Last week, we took a look at how online shopping and rising rents are causing many retailers to reassess the worth of their flagship stores. Among the companies mentioned was Barneys, a Manhattan mainstay that used the success of its nine-story flagship to expand across the world. The retailer first became famous for its flashy Madison Avenue window displays that drew countless people inside over the years. By the late 1990s, Barneys became an almost sacred destination for shoppers thanks to its frequent appearances on the HBO show Sex and the City.

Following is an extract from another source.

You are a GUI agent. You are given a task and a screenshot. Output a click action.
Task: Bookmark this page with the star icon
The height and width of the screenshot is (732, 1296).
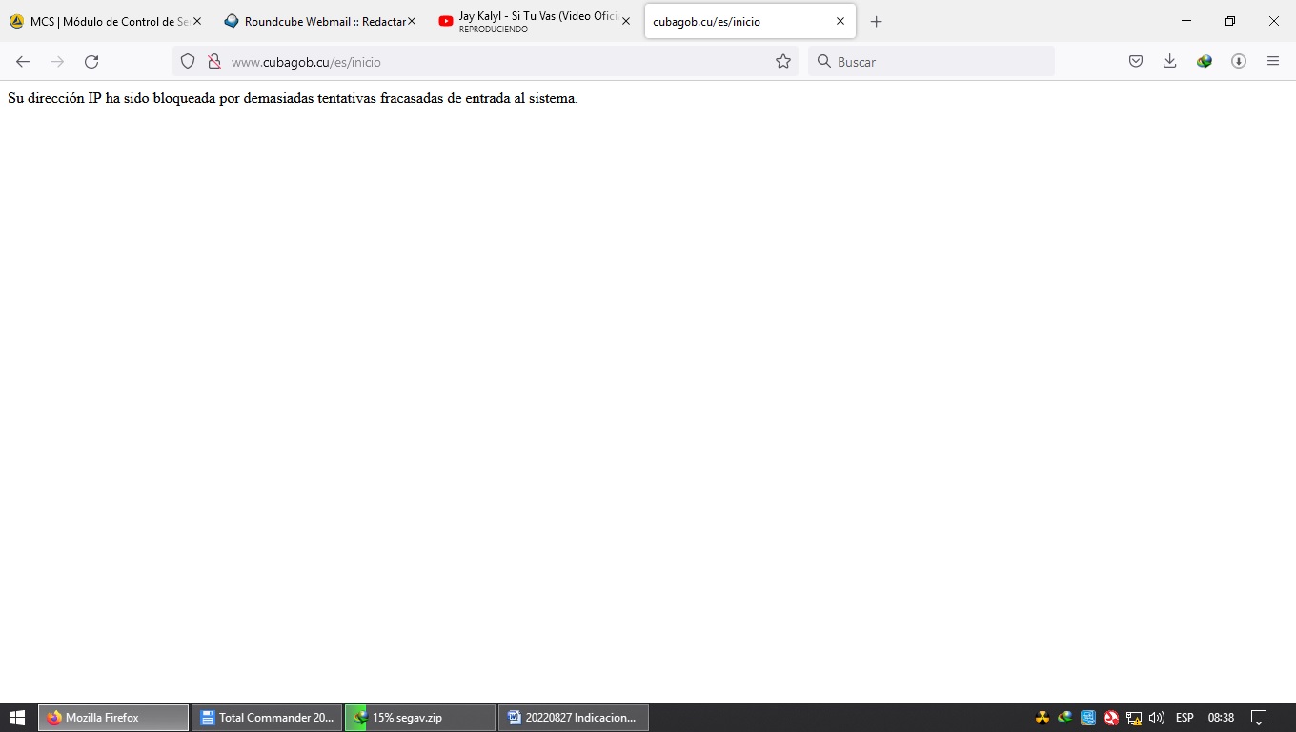(783, 62)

But as the 2000s gave way to the 2010s, Barneys steadily lost its appeal with upscale consumers as well as curious tourists. Along with dwindling foot traffic, the retailer also faced higher rent with each passing year. Unlike companies like Saks, Barneys does not own the property for its flagship location. So there was little the retailer could do in 2018 when an arbiter ruled that the rent on its Madison Avenue store would be raised from $16 million to $30 million. This ruling put Barneys into an almost impossible bind: with more than $300 million in annual sales, the flagship store accounted for a third of its revenue. At the same time, the enormously high rent was preventing the company from generating any profit.
Even worse, sales at the Madison Avenue location have been been falling for the last year and a half. Barneys sought outside investment to offset these losses but couldn’t find anyone willing to take the risk. That’s why on Monday the retailer announced it would file for bankruptcy protection in order to restructure its business. While the Madison Avenue location will remain open, Barneys will close 15 of its 22 locations in major metropolises like Chicago, Seattle, and Las Vegas. “Our goal is to continue serving our customers in key flagship markets and globally through Barneys.com for the long term,” said CEO Daniella Vitale. “While difficult decisions had to be made, this process will allow us to reset our financial position and maintain our longstanding vendor relationships.”
- How did Barneys grow to become a major name in retail? What factors contributed to its decline?
- Do you think Barneys’ flagship store will be able to survive in the long term? Why or why not?